Salone di Pechino 2010: Chevrolet MPV5 Volt Concept

Sabato 24 aprile 2010 da: Anonimo | 354 visualizzazioni

Prosegue lo sviluppo della famiglia di veicoli intelligentemente elettrici, realizzati da GM. Dalla berlina Chevrolet Volt, nasce oggi un nuovo concetto di vettura, che porta sotto di sé la stessa architettura ecologica. Ma andiamo per gradi. La berlina media Volt utilizza un sistema a propulsione interamente elettrica, garantito da una batteria e da un 1.4 litri benzina Ecotec che genera corrente (alla stessa stregua di un generatore). Ciò permette di avere una discreta autonomia, totalmente ecologica. Oggi, al Salone di Pechino 2010, la stessa tecnologia viene donata ad una monovolume, Chevrolet Volt MPV5 Concept, che dalla media Volt prende anche il design: frontale allo stesso modo aggressivo, fari assottigliati, mascherina imponente (da vera americana), aggiungendovi portellone posteriore piatto e luminoso, con un effetto vetro spalmato su quasi tutta la superficie, condito soltanto di due sottilissimi, filiformi gruppi ottici orizzontali. Solo la fiancata lascia un po’ basiti, per una mancanza di morbidezza, una certa staticità banale, una rigidità mai fresca. Questa concept car MPV5 è lunga soltanto 7 centimetri in più della media da cui deriva, tuttavia i tecnici sono riusciti ad aumentare di 17 centimetri l’altezza, per garantire capacità di carico, abitabilità, pur mantenendo l’armonia o la tecnologica fattezza di Chevrolet Volt.

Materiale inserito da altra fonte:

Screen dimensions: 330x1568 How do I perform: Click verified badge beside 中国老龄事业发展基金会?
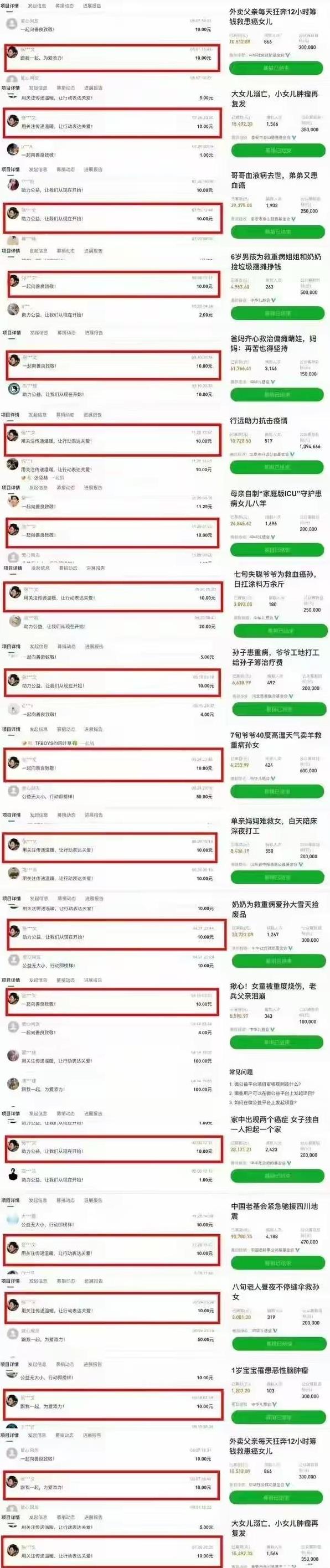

C’è da chiedersi una cosa, tuttavia: bella fin che volete, l’ideologia d’un mondo automotive elettrico.

  • Ma se l’energia è prodotta attraverso inceneritori di rifiuti, altamente tossici?

Forse occorre che gli Stati tutti intervengano per spianare la strada ad una tecnologia che da sola può aver valore come no.